My girlfriend and I have been together nearly a year now. I enjoy spending almost every minute with her, however sometimes we get into pretty heated battles and say things neither of us really mean. When it gets to that point I begin to lose interest in hanging out because, frankly, I'm tired of fighting. It always ends up being my fault in her eyes.

I’m tired of taking the blame.

Two months ago we chose to move in together. We searched for apartments, found one we liked, and put a deposit down. About three weeks before we were supposed to move, I got cold feet and backed out. I understand that it put her in a very tight position because she had to find another place to live.

The reason I made this decision was because I care about her so much that I didn’t want to risk ruining us. I wanted to give us more time and see if we could both be on level ground. Unfortunately she did not take it that way. Nor did she give me the chance to explain myself. She took it as me being “mean,” “afraid of commitment,” and that I did “not care” for her whatsoever.

So we ended-up cooling our jets. Then we talked things out and got back together. It lasted for a week, then she started into me again about how I “won't step up to the plate” and how I’m “afraid of commitment.” It almost seems to me like since I didn’t move in with her, she thinks I don't love her or care for her. It seems I have to do everything peachy, or she’ll call me out. We have only been dating a year. That’s a lot of pressure. I just need some advice, what am I missing?

To see E. Jean's answer

MY MAN:

Of course the woman’s irked. You must be the most lovable cad in the country because I’m stunned -- stunned! -- she’s still speaking to you. You made a deal to move-in together. The girl was gaga in love, probably half-crazed with happy plans for the new apartment -- where to put the couch, whether to paint the kitchen walls Cookie Dough Cream or Cappuccino Cosmico -- then, Boom!
You welch.
But Auntie Eeee, oddly, is on your side in this. You sound like a decent, semi-thoughtful guy -- an all-round bloke who’s simply fed-up to here with a pugnacious young lady who’s blaming you for everything.

**LISTING:**
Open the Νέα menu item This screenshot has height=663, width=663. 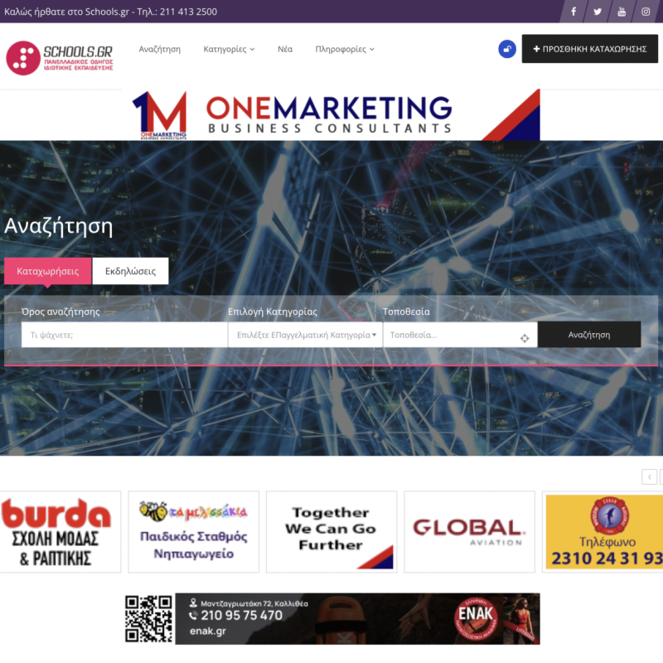coord(285,49)
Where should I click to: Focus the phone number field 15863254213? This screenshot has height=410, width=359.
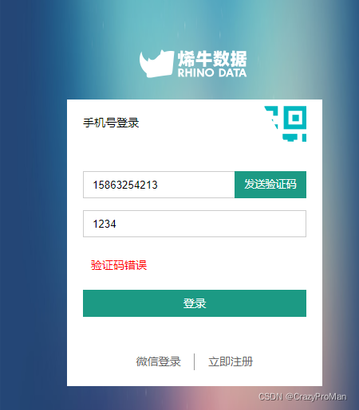tap(159, 185)
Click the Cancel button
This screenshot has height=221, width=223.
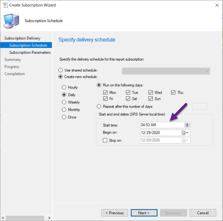pyautogui.click(x=203, y=213)
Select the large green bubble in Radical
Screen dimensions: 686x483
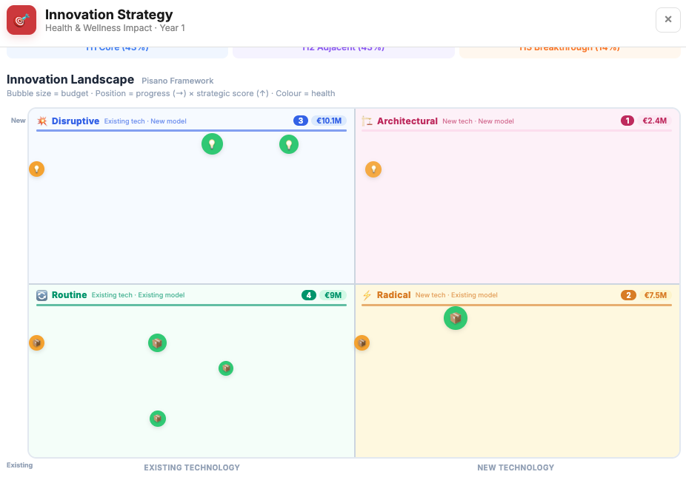(x=456, y=318)
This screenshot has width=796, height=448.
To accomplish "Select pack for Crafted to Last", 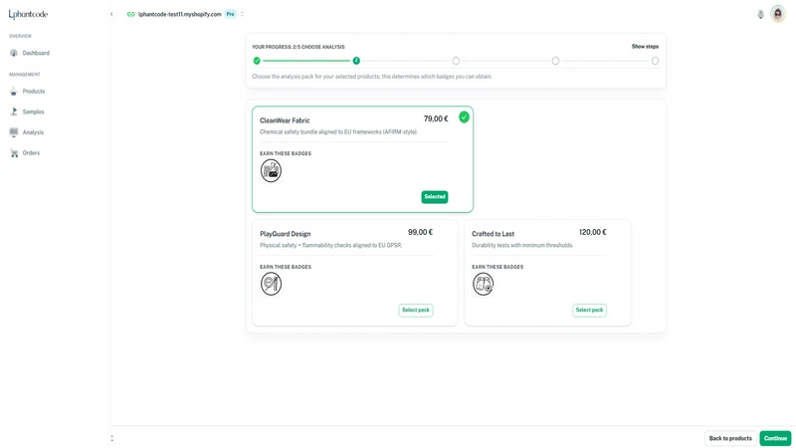I will (x=589, y=310).
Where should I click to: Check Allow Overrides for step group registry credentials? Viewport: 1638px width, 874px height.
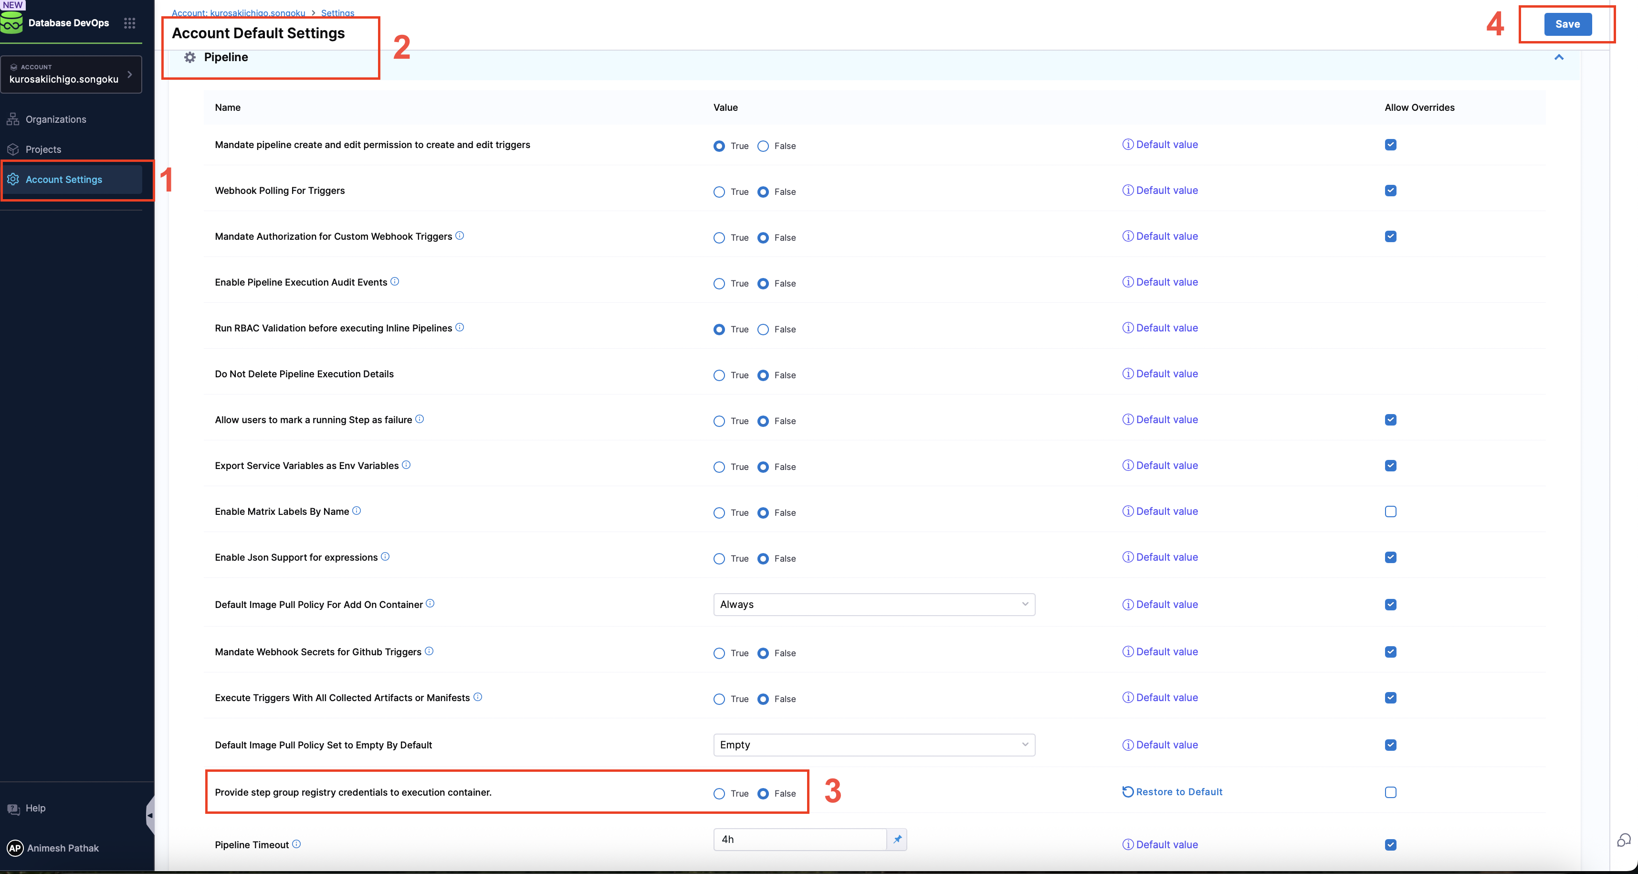[1390, 792]
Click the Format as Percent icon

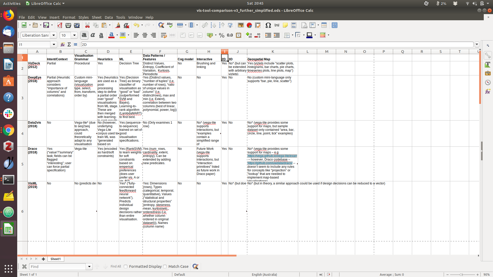pyautogui.click(x=222, y=35)
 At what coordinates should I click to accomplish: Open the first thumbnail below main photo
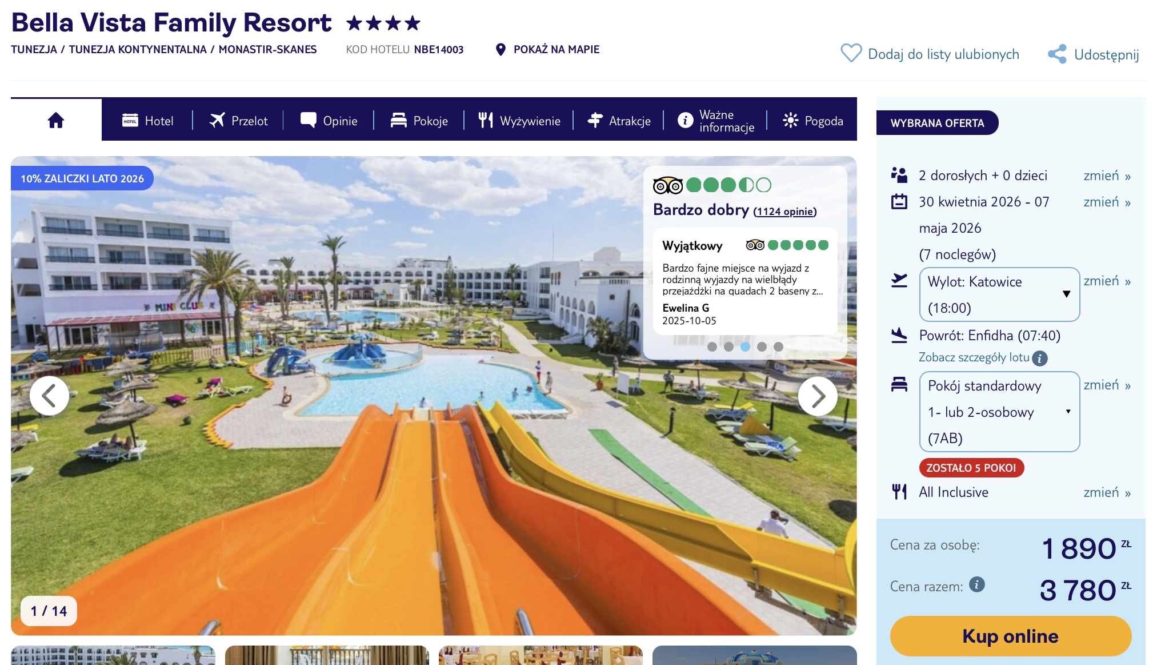point(113,655)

**REQUESTS:**
- A) Print the stretch of the advice column from "My girlfriend and" through "taking the blame.".
- B) Say whether each statement agrees with the advice column, answering yes or no and quoting the words that decide it: (i) The couple had been together about two years. (ii) The writer backed out of the move about three weeks before it was set to happen. (iii) After they got back together, things went well for a month before the arguing began again.

**ANSWERS BY TASK:**
- A)
My girlfriend and I have been together nearly a year now. I enjoy spending almost every minute with her, however sometimes we get into pretty heated battles and say things neither of us really mean. When it gets to that point I begin to lose interest in hanging out because, frankly, I'm tired of fighting. It always ends up being my fault in her eyes.

I’m tired of taking the blame.

- B)
(i) No: "My girlfriend and I have been together nearly a year now."
(ii) Yes: "About three weeks before we were supposed to move, I got cold feet and backed out."
(iii) No: "It lasted for a week, then she started into me again"